One night in Frankfurt, “the stage filled with so much dry ice that the band were almost completely obscured,” Mark Blake writes in Comfortably Numb. Fans threw bottles. Crowds felt further alienated when Waters started wearing headphones onstage, trying to sync the music and visuals. During a five-night run at London’s Wembley Empire Pool, “officials from the Greater London Council descended on the venue to check that the band’s inflatable pig had been equipped with a safety line” (due to a minor panic caused by an earlier escaped pig). “Roger Waters oversaw the inspection, barking orders to the pig’s operators… “ ‘Halt pig! Revolve pig!’ ”
Moments like these could have added levity to Alan Parker’s 1982 film of The Wall, starring Bob Geldof as the main character, disaffected rock star Pink.
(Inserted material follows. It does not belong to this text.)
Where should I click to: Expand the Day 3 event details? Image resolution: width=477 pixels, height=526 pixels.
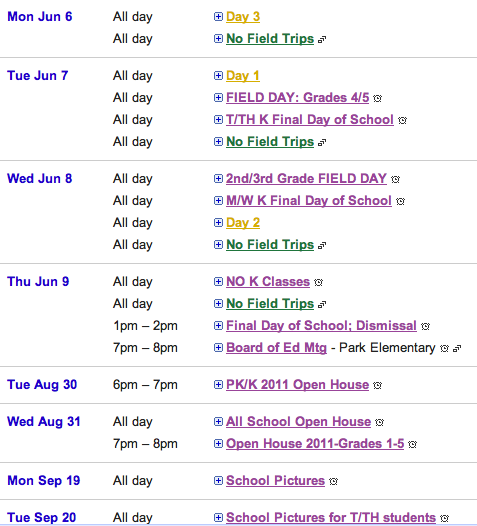coord(218,16)
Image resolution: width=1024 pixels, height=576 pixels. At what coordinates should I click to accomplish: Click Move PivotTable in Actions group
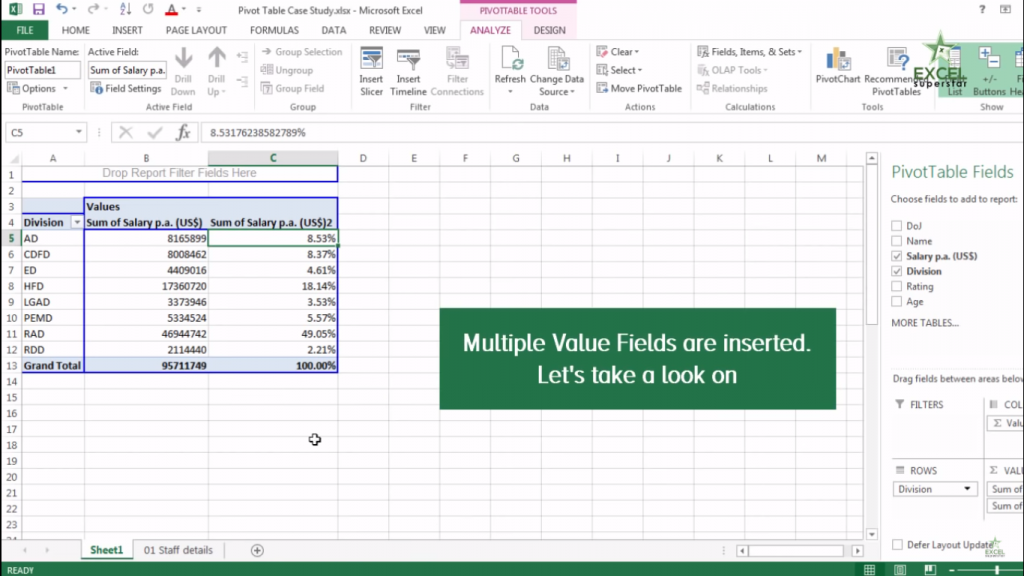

Waters hated the movie at the time, though later said, “I’ve actually grown quite fond of it, though I very much regret there’s no humour in it, but that’s my fault. I don’t think I was in a particularly jolly state.” A prisoner of his own success, Waters resented inebriated fans who were (understandably) distracted by stage shows that threatened to overwhelm the music. Seeing fans singing along in the front row instead of listening intently sent him into a rage, leading to the infamous spitting incident, as recalled by touring guitarist Snowy White: “It was a funny gig. It was a really weird vibe… to look across the stage and see Roger spitting at this guy at the front… It was a very strange gig. Not very good vibes.”
This is still only backstory for the album and tour to come — the making of which you can learn all about in the three-part Vinyl Rewind video series here. Waters based the jaded Pink on himself and former Pink Floyd frontman Syd Barrett, who did not return from his own onstage meltdown. Waters found himself wishing he could build a wall between himself and the fans. The band liked his demo ideas and voted to move forward with the project. Then things really went sour. Pink Floyd began to fall apart during the recording sessions. As engineer James Guthrie remembers, at the start, “they were still playing together, rather than one guy at a time, which is the way we ended up recording in France.” Fractures between Waters and Richard Wright would eventually lead to Wright’s firing from the band.
Most of the personal disputes were already established before The Wall. Certainly Roger’s relationship with Rick, but things did deteriorate further on that level during the making of the album. There were some very difficult moments, but I don’t think there was ever a question of Roger not finishing the album. He’s a very strong person. Not easily deterred from his path. If everyone else had walked out, he would still have finished it.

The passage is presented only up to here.